A consultant obstetrician who compiled a report in 1998 opposing the immediate suspension of Dr Michael Neary did so under considerable time pressure and on the basis there would be a full peer review of Dr Neary by the Institute of Obstetricians within weeks or months, the High Court was told yesterday.
Dr John Murphy had typed up his report in November 1998, on the morning after a four-hour meeting between himself and two other obstetricians with Dr Neary, Mr Michael Gleeson SC said. The report was compiled on the basis of the interview with Dr Neary and on the basis of about a thousand sheets of paper concerning nine patients presented in "rag order" by Dr Neary.
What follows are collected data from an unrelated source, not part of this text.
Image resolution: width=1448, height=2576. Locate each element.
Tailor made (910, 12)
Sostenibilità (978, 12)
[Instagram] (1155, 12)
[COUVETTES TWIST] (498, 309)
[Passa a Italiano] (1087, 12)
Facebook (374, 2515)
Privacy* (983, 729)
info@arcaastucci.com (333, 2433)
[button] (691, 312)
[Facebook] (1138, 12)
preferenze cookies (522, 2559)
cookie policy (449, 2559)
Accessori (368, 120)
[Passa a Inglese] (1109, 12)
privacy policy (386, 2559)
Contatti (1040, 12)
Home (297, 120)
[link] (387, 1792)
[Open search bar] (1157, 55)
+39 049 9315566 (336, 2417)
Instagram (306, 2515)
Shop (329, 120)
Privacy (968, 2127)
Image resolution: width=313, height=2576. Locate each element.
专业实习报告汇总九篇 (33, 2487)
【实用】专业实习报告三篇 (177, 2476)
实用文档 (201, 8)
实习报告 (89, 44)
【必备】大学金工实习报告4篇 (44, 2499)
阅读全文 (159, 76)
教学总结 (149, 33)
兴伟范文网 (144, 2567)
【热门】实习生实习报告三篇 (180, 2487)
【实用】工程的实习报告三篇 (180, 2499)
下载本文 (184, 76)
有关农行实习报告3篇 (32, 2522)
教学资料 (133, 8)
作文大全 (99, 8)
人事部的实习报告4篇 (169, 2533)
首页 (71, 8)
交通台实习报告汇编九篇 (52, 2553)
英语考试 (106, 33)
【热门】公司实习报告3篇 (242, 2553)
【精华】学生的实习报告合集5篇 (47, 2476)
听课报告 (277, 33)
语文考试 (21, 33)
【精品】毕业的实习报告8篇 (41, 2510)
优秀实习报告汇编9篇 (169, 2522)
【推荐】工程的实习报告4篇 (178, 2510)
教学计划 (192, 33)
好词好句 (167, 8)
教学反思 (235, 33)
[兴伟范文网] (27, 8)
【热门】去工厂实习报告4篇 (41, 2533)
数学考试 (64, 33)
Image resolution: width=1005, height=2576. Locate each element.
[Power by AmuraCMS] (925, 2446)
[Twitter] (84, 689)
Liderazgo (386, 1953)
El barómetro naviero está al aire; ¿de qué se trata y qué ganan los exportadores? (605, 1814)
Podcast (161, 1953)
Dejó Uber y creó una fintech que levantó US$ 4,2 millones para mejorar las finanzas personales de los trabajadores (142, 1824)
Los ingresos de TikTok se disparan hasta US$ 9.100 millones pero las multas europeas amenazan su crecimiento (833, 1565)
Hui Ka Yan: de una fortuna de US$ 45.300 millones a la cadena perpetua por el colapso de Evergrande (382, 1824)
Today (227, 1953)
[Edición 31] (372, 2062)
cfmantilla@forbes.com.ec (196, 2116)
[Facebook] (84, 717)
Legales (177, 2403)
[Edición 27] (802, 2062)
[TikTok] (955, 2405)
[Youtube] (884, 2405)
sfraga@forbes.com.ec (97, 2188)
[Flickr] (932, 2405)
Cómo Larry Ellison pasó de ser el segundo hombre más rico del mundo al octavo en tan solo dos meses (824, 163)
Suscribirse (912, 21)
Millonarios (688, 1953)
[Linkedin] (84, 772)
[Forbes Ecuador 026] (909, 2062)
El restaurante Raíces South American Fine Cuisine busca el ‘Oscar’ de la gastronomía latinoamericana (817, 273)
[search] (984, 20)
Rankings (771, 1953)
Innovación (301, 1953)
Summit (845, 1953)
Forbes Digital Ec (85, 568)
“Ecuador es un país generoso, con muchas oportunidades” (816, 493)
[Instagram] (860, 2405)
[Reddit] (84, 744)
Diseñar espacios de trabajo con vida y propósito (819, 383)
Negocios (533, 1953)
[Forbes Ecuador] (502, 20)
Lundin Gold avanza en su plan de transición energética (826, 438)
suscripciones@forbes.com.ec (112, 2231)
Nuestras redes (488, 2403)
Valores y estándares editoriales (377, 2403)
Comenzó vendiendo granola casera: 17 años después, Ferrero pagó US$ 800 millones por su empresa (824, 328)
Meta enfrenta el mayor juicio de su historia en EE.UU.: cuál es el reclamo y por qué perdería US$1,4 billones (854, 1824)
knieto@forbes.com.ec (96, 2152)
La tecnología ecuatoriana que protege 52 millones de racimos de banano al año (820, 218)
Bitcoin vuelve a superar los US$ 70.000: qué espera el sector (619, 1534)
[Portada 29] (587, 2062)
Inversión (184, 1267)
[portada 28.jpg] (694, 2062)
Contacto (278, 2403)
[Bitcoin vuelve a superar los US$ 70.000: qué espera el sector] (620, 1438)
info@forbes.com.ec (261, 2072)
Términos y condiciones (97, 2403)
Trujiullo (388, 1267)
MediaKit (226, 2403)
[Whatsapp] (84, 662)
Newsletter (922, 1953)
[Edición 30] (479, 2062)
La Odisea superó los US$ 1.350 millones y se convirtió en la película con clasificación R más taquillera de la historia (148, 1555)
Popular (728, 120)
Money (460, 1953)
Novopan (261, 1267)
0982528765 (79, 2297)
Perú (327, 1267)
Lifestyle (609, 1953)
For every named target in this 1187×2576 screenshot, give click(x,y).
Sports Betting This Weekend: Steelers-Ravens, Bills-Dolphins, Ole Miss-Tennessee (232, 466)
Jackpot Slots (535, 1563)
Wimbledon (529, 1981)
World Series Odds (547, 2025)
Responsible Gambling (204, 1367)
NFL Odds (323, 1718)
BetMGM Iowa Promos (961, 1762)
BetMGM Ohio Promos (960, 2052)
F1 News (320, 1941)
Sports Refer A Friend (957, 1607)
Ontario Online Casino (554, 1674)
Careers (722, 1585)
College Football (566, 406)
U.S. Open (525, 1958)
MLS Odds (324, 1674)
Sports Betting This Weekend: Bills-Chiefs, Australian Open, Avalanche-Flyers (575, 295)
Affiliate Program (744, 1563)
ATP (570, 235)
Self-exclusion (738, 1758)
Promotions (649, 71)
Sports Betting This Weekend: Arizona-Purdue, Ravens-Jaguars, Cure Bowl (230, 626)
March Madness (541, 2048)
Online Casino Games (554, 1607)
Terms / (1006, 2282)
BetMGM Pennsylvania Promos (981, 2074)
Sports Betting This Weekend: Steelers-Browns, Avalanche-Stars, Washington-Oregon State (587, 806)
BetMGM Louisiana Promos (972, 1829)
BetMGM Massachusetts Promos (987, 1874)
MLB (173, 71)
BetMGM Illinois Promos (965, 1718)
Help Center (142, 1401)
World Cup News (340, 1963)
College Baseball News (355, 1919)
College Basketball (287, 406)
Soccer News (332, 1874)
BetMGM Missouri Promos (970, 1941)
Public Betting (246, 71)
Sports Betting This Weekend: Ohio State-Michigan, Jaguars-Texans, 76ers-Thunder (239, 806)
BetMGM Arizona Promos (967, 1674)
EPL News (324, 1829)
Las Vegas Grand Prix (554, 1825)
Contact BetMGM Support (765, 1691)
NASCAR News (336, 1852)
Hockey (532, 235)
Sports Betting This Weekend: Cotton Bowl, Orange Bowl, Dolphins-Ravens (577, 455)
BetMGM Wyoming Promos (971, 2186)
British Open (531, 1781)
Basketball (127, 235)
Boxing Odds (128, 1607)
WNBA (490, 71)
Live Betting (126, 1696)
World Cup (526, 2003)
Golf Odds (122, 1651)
Another doctor who later disagreed before the Medical Council with Dr Murphy's conclusions about Dr Neary, had also stated it took him an estimated nine hours to examine the same paperwork, counsel said.
A second doctor who also disagreed with Dr Murphy's findings had agreed it would be "cowardly" to castigate Dr Murphy as he had not in 1998 the benefit of time, retrospection, inquiries and other reports, including the January 2006 Lourdes Hospital Inquiry report, Mr Gleeson added.
Dr Murphy's assertion in his report that the North Eastern Health Board was fortunate to have the services of Dr Neary now "haunted " Dr Murphy, but it had to be seen in the context of Dr Neary's reputation in 1998 as very hard-working, always available and enjoying a good reputation with patients and colleagues, Mr Gleeson said.
He said the obstetricians had discussed with Dr Neary about his appearing to have a low threshold for severe post-partum bleeding and had extracted an undertaking that he would not undertake any more hysterectomies in such circumstances without having such a decision validated by another surgeon.
Mr Gleeson was making submissions for Dr Murphy in the continuing hearing of a challenge by Dr Murphy and Prof Walter Prendiville to the decision of the Medical Council last February that they were guilty of professional misconduct over their reports concerning the obstetric practice of Dr Neary.
The case continues today before Mr Justice Peter Kelly.